[Records excerpted from a collection]
[Start]

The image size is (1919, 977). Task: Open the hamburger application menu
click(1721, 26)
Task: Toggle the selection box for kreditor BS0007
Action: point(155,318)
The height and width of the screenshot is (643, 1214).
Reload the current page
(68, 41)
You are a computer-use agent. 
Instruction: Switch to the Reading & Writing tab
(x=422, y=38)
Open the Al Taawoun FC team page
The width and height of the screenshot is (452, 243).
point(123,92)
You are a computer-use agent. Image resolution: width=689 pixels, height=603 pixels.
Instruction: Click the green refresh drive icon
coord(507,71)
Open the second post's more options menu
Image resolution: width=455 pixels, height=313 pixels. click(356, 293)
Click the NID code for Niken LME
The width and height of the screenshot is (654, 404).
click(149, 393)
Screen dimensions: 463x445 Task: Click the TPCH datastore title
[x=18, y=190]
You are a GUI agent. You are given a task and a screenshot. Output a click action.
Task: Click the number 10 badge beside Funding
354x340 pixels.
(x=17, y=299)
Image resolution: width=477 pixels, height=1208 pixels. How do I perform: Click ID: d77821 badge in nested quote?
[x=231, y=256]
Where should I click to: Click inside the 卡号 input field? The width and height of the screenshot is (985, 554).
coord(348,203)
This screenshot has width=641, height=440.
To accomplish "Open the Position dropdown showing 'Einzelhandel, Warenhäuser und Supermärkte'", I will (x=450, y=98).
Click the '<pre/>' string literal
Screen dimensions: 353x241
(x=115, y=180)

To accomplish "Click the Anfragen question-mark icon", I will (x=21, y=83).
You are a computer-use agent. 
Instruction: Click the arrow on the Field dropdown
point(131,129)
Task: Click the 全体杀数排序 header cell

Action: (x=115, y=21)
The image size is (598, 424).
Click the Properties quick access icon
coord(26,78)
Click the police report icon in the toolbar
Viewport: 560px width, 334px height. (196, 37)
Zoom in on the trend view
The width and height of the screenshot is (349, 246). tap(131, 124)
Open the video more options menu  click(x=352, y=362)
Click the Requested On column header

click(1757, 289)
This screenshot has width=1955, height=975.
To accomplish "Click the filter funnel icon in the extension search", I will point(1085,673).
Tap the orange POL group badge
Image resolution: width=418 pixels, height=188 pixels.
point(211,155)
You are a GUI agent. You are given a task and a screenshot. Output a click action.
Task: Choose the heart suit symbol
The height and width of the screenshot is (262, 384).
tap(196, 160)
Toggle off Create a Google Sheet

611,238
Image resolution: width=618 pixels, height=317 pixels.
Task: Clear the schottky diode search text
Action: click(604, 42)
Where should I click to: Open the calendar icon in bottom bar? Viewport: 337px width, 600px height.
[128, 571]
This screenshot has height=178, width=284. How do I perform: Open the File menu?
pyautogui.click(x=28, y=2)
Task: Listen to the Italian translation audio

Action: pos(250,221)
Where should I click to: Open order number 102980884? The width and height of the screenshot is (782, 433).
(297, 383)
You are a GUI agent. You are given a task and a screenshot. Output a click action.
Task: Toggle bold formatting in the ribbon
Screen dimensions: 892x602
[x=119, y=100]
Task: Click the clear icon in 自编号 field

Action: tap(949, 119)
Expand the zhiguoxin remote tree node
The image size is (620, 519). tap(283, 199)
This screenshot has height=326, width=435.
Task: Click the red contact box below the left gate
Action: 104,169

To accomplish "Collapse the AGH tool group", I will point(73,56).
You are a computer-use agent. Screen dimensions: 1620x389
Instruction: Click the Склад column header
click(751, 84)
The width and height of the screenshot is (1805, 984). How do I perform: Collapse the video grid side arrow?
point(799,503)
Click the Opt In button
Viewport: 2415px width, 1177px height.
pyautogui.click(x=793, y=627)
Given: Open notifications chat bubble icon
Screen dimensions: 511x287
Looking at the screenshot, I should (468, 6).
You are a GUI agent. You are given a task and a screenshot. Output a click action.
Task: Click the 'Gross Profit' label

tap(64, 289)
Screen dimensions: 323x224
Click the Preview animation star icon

[End]

_WORK INSTRUCTIONS_. Output the records verbatim, beginning at the line that contains "The width and height of the screenshot is (1805, 984)." and continuing through the final line of the records.

_ANSWER TO THIS PROBLEM_.
The width and height of the screenshot is (1805, 984). How do I perform: Collapse the video grid side arrow?
point(799,503)
Click the Opt In button
Viewport: 2415px width, 1177px height.
pyautogui.click(x=793, y=627)
Given: Open notifications chat bubble icon
Screen dimensions: 511x287
Looking at the screenshot, I should (468, 6).
You are a GUI agent. You are given a task and a screenshot. Output a click action.
Task: Click the 'Gross Profit' label

tap(64, 289)
Screen dimensions: 323x224
Click the Preview animation star icon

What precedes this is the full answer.